Explanation of Responses:

* If the form is filed by more than one reporting person, see Instruction 5(b)(v).
** Intentional misstatements or omissions of facts constitute Federal Criminal Violations. See 18 U.S.C. 1001 and 15 U.S.C. 78ff(a).
(1) The shares are held by BB Holdings AA LP ("BB Holdings AA").
(2) The shares are held by Tactical Opportunities Portfolio 2020 LP ("Tactical Opportunities 2020").
(3) The shares are held by Co-Investment Portfolio 2021 LP ("Co-Investment Portfolio 2021").
(4) The shares are held by Glide Path Solutions 2020 LP ("Glide Path Solutions 2020").
(5) The shares are held by Glide Path Solutions 2021 LP ("Glide Path Solutions 2021").
(6) The shares are held by BB Holdings AC LP ("BB Holdings AC").
(7) ICQ BB GP, LLC ("ICQ BB GP") is the sole general partner of BB Holdings AA, Glide Path Solutions 2020, Glide Path Solutions 2021 and BB Holdings AC. Tactical Opportunities Portfolio GP, LP ("Tactical Opportunities Portfolio GP") is the sole general partner of Tactical Opportunities 2020, and ICQ Tactical Opportunities TT GP LLC ("ICQ Tactical Opportunities") is the sole general partner of Tactical Opportunities Portfolio GP. Co-Investment Portfolio GP II LP ("Co-Investment Portfolio GP II") is the sole general partner of Co-Investment Portfolio 2021, and ICQ Co-Investment II TT GP LLC ("ICQ Co-Investment II" and together with ICQ BB GP and ICQ Tactical Opportunities, the "Ultimate General Partners") is the sole general partner of ICQ Co-Investment GP II. Divesh Makan ("Makan") is the managing member of the Ultimate General Partners.
(8) Each of ICQ BB GP, Tactical Opportunities Portfolio GP, ICQ Tactical Opportunities, Co-Investment Portfolio GP II, ICQ Co-Investment II and Mr. Makan disclaims beneficial ownership of the securities reported herein for purposes of Section 16 of the Securities Exchange Act of 1934, as amended (the "Exchange Act"), except to the extent of its or his pecuniary interest therein, if any. This report shall not be deemed an admission that any of such Reporting Persons is a beneficial owner of such securities for the purpose of Section 16 of the Exchange Act, or for any other purpose.
 
Remarks:
This Form 3 is the second of two Forms 3 being filed relating to the same event. The Form 3 has been split into two filings because there are more than 10 Reporting Persons in total, and the SEC's EDGAR filing system limits a single Form 3 to a maximum of 10 Reporting Persons. The first of two Forms 3 was filed by the designated filer BB Holdings AA LP.
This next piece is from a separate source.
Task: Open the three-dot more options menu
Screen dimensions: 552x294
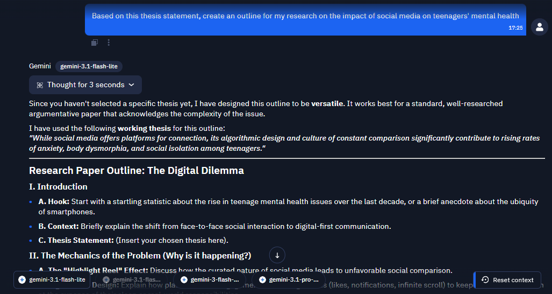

Note: File three copies of this Form, one of which must be manually signed. If space is insufficient, See Instruction 6 for procedure.

Potential persons who are to respond to the collection of information contained in this form are not required to respond unless the form displays a currently valid OMB number.